### [BACAAN]
####################

Memang luar biasa perayaan jubileum di Stadion Gelora Bung Karno. Semua tempat duduk di tribun terisi dan penuh sesak manusia. Mereka ada yang hadir pukul 09.00 meskipun acara baru dimulai pukul 14.00. Satu per satu memasuki pintu stadion dengan tertib sesuai dengan tempat duduk yang tercantum di tanda pengenal yang sudah dibagikan panitia jauh hari di gereja masing-masing.

Yel-yel “Jubileum 150 Tahun HKBP”yang disampaikan Ephorus Pdt Bonar Napitupulu disambut jemaat dengan Horas, Horas, Horas. Suara tepuk tangan menggelegar di dalam stadion.

Di ujung acara digelar tortor konfigurasi yang didukung seribu remaja/naposobulung HKBP. Mereka membentuk berbagai format seperti; salib, Horas HKBP, jubileum 150. Cukup indah dan menawan. Menyaksikan pagelaran ini rasa kecewa warga sedikit terobati. Bahkan setiap ganti format, hadirin di stadion kembali menyambut dengan tepuk tangan yang bekepanjangan.

Yang luar biasa lagi, bis rombongan diparkir sampai ke ujung jembatan Slipi. Juga di seberang jalan berderet bis parkir di pinggir jalan. Bahkan semua jalan yang mengelilingi Senayan berderet bis rombongan diparkir di pinggir jalan. Hampir tidak ada jalan yang kosong, semua terisi dengan bis. “Ini baru pertama kali parkir mobil sampai ke Slipi,” kata Karno (38) penjaga parkir di Senayan.

Usai perayaan jubileum hujan turun mengguyur Senayan. Warga jemaat kocar-kacir mencari bis masing-masing yang tempat parkirnya tidak jelas berada di mana. “Baru pukul 24.00 rombongan kami sampai Depok,” kata Gultom yang membawa dua anaknya ke Senayan sambil ia menambahkan puas dan senang bisa menyaksikan perayan Jubileum 150 Tahun HKBP. bas

Setelah 150 Tahun HKBP

Darah Batak Masih Mengalir

Baharuddin Silaen

Setelah 150 tahun HKBP adakah yang berubah? Ada yang berubah dan ada pula yang tidak berubah sama sekali. Yang tidak berubah misalnya, sebutan “ompui” kepada ephorus tidak pernah berubah sejak Pdt IL Nommensen menjabat Ephorus Batakmission (1881-1918) hingga sekarang.

Apakah waktu itu, kepada istri Ephorus Nommensen dipanggil “ompung boru” juga?” Sayang tidak ada dokumen yang bisa dijadikan referensi? Yang pasti, sudah 13 orang ephorus selama 150 tahun gereja ini, namun sebutan “ompui” untuk Ephorus HKBP tak pernah berubah.

####################

### [DATA YANG DIBERIKAN]
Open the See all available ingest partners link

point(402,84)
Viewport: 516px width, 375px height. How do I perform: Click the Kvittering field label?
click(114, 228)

####################

### [LATIHAN SINGKAT 1]
Sebutkan semua format yang dibentuk oleh para remaja dalam tortor konfigurasi menurut bacaan tentang Jubileum 150 Tahun HKBP.
### [LATIHAN SINGKAT 2]
Tuliskan lanjutan bacaan tentang Jubileum 150 Tahun HKBP, dimulai setelah kalimat terakhirnya.

### [HASIL LATIHAN 1]
Salib, Horas HKBP, dan jubileum 150.

### [HASIL LATIHAN 2]
Dulu, ketika Pdt Dr JR Hutauruk, terpilih menjadi Ephorus HKBP (1998-2004) sempat mengganti panggilan ompui menjadi amang kepada ephorus. Sangat sederhana alasannya, supaya tidak jauh “jarak” ephorus dengan sesama pendeta. “Kebetulan saya belum punya pahompu. Jadi, cukup dipanggal amang saja,” kata Pdt JR Hutauruk waktu itu.

Tapi respon warga kala itu tidak seragam. Ada yang memanggil “amang” dan ada juga memanggil “ompui.” Hanya sebentar Ephorus Hutauruk dipanggil “amang” dan selanjutnya kembali dipanggil “ompui” bahkan ada pula yang manggil ompung?

Ini suatu bukti, merubah kebiasaan tidaklah gampang. Apalagi sudah ratusan tahun lamanya panggilan “ompui” teman sehidup HKBP. Kalaupun gelar ompui dijadikan semacam “trade mark” atau ciri khas gereja ini, sah-sah saja?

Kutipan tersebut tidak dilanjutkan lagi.